- TEXT FOR ANALYSIS:
────────
# After EOI - Need Guidance



## ramesh_s (Jan 24, 2013)

Dear All,

I've submitted my EOI yesterday and am awaiting for the 4th Feb invitations. I would like to know few details about what to be done once we get the invite.

1) Once the invite happens, whats the next thing that we need to do. Is this when we need to pay the Visa fee?

2) When will the CO gets assigned? I mean, after usually how many days after we pay the visa fee?

3) When is the best time to go for PCC & Medicals? Only after the CO gets assigned or can we do before also? 

4) Please let me know what are all the LIST OF DOCS that need to be submitted to CO after invite?

Thanks in advance,
Ramesh


----------



## MarkNortham (Dec 19, 2012)

Hi Ramesh -

Comments below:

1) You'll get an email re: the Invitation, and will be given 60 days to complete the visa application. Once you've completed the forms (all online) and paid your visa application fee you'll then be able to upload your supporting documents.

2) We've seen 189 and 190 visa applications going through in 2 months or less, so you will likely get a CO a few weeks after applying.

3) We recommend to our clients that they apply for police certs and health check as soon as they have an invitation.

4) See DIAC for this info - it can change from time to time. Here's a link to their subclass 189 visa checklist:

http://www.immi.gov.au/skills/skillselect/index/checklists/189-applicant-checklist.pdf

Good luck!

Best,

Mark Northam


----------



## ramesh_s (Jan 24, 2013)

Hi Mark,

Thanks a lot for the quick help. That answers my doubts.


----------



## ramesh_s (Jan 24, 2013)

Hi Mark,

Would like to get some guidance from you regarding few other doubts.

1) When uploading Bank statements, is it okay to upload the online netbanking downloaded statements or to physically get the statements printed out at the bank and scan and upload them?

2) In regards with the Salary slips, is it okay, if we can directly scan the black and white salary slip and upload (since my salary slips arent coloured) or should we do notary for them and upload?

3) Also is it okay if we submit the salary slips, one for each quarter of the year?

Thanks a ton.


----------



## MarkNortham (Dec 19, 2012)

Hi Ramesh -

Some comments below for you:

1) Re: bank statements, printed ones from the bank are slightly better than ones printed off the Internet. With either, make a copy of the statement (so you then have the original and a copy), get the copy certified, then scan and upload.

2) Better to copy & get copy certified by JP, Notary, etc. then upload

3) Quarterly are OK if they state the income for the entire quarter. If not, better to include enough to prove the income for the period you're claiming the employment for. If the slips are small, you can include multiple slips per single sheet of paper -just copy them 4 to a page or however they fit, etc, then copy again and certify the copy, upload, etc.

Hope this helps -

Best,

Mark


----------



## ramesh_s (Jan 24, 2013)

Thanks a lot Mark. As always, you're there to guide us.


----------



## MarkNortham (Dec 19, 2012)

Happy to help - good luck with your application!

Best,

Mark Northam


----------



## ramesh_s (Jan 24, 2013)

MarkNortham said:


> Happy to help - good luck with your application!
> 
> Best,
> 
> Mark Northam


Hi Mark

Just now got an invitation. Thanks for your wishes and guidance.

Best Regards
Ramesh


----------



## ramesh_s (Jan 24, 2013)
────────
- PROVIDED INFORMATION:
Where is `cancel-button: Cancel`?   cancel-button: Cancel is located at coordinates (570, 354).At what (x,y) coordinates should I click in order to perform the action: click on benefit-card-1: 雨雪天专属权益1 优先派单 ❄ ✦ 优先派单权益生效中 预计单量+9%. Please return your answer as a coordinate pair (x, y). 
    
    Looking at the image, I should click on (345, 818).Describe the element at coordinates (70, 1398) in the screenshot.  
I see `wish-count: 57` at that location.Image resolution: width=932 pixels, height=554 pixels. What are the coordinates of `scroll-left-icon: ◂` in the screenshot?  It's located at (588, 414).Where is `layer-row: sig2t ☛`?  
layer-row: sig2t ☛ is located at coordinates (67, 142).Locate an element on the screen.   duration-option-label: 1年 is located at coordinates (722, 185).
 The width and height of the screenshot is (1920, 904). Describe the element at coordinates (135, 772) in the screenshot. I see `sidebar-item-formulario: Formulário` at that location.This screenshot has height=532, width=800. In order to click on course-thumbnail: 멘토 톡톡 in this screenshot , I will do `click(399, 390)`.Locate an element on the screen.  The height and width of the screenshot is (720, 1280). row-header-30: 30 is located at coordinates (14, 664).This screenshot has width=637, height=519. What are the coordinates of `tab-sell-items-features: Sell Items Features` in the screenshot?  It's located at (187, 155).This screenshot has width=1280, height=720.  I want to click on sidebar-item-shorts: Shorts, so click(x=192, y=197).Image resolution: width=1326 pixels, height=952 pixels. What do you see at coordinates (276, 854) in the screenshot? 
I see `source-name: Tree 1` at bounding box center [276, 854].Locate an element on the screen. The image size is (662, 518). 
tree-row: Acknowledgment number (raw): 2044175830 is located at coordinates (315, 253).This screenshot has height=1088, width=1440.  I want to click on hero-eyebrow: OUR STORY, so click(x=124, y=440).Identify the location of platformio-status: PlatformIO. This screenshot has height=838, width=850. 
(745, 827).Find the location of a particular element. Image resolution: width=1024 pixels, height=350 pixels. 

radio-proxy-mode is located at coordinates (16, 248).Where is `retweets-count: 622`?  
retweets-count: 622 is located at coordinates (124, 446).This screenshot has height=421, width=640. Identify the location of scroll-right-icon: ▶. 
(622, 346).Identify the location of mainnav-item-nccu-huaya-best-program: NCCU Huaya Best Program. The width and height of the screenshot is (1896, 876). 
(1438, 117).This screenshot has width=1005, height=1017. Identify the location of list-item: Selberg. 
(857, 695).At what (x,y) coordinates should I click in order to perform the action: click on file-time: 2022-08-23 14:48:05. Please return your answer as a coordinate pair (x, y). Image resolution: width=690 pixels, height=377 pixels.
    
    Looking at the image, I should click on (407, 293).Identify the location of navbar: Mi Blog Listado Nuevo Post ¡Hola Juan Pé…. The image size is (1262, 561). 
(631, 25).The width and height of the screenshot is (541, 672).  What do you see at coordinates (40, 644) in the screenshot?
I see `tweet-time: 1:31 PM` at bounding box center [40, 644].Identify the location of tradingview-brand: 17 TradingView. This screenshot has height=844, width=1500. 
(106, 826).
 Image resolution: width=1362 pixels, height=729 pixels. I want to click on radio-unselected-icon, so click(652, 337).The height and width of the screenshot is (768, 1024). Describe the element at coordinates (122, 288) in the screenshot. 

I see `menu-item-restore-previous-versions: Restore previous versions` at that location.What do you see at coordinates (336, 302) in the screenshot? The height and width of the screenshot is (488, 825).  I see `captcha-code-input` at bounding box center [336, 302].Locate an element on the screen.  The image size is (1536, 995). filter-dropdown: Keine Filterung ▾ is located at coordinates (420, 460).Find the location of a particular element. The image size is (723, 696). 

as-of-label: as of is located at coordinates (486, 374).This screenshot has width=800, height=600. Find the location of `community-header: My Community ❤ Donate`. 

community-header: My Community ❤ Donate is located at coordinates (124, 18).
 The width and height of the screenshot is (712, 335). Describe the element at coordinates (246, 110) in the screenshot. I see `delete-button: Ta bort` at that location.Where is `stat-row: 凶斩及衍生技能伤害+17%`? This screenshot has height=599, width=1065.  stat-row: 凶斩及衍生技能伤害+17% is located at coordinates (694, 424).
────────
- ASSIGNMENT:
Resume the forum thread about next steps after submitting an EOI from the point where it stops. The entries come from a separate source and are unrelated to the text.

- RESPONSE:
Dear Mark,

Am in the process of applying for visa by clicking on the button "Apply visa" on the EOI Home page.

Got a couple of doubts, for which I would like to have your guidance and suggestions.

1) Both in ACS and in EOI, When I mentioned about my work experience, for a given company ABC Pvt Ltd, I've worked for 3.9 years. In this duration, I got 2 promotions. 

But, in both ACS and EOI, when I mentioned the work experience, I mentioned the FROM DATE and TO DATE correctly but only mentioned the last designation that i holded in that company. Is this going to be any problem? Since it was the last highest designation I holded, so I just mentioned that designation with FROM and TO dates of when I joined and when I left that company.

2) Now, in this instance, if at all the above is an issue, can I rectify that, by adding the multiple designations (in that same company) with different entries when filling my forms for VISA Application now? 

If at all I do this, won't this create any issue for the CO, since he/she may see that, its mentioned as one in ACS/EOI but differently (detailed) in Visa application?

3) My wife even though has worked as a teacher in a couple of schools for around 8 years, she doesn't have any payslips/bank statements to proove that. However, she does have the Experience Letters from all the schools that she has worked in. Do you think that they are sufficient to prove her work experience?

If not, then I may better not mention that she has worked, since I won't be able to produce her bankstatements or pay slips. Does this create any issue for the CO?

4) I've receive an TRN number. Can I use this to go for Medicals and PCC?

Awaiting for your replies. 

Thanks a ton,
Ramesh


----------



## anshul|Vijan (Sep 12, 2013)

Hello Mark / Ramesh,

I am new to the forum so please pardon if something is incorrect but I had to start somewhere and this thread seemed to be the most appropriate place to start from.

I am applying for the Skilled Independent subclass 189 visa.

I had sent out my education and working career details (in the form of career episodes) to the assessing authority i.e. Engineers Australia in this case and I have received a response from them in a fair time of 3 months (less than 12 weeks) with a positive assessment of my qualifications (from what I could gather, it was only pertaining to my education as they specifically mentioned both my degrees, Bachelors and Masters). I had selected a '600 AUD' assessment option for my CDR and I am afraid that my work experience may NOT have been assessed. 

Below is an exchange of correspondence with my assessor at EA....

***********************************
Hello Nsangou,

I hope you are doing well today and thank you for the positive assessment of my qualifications and competencies.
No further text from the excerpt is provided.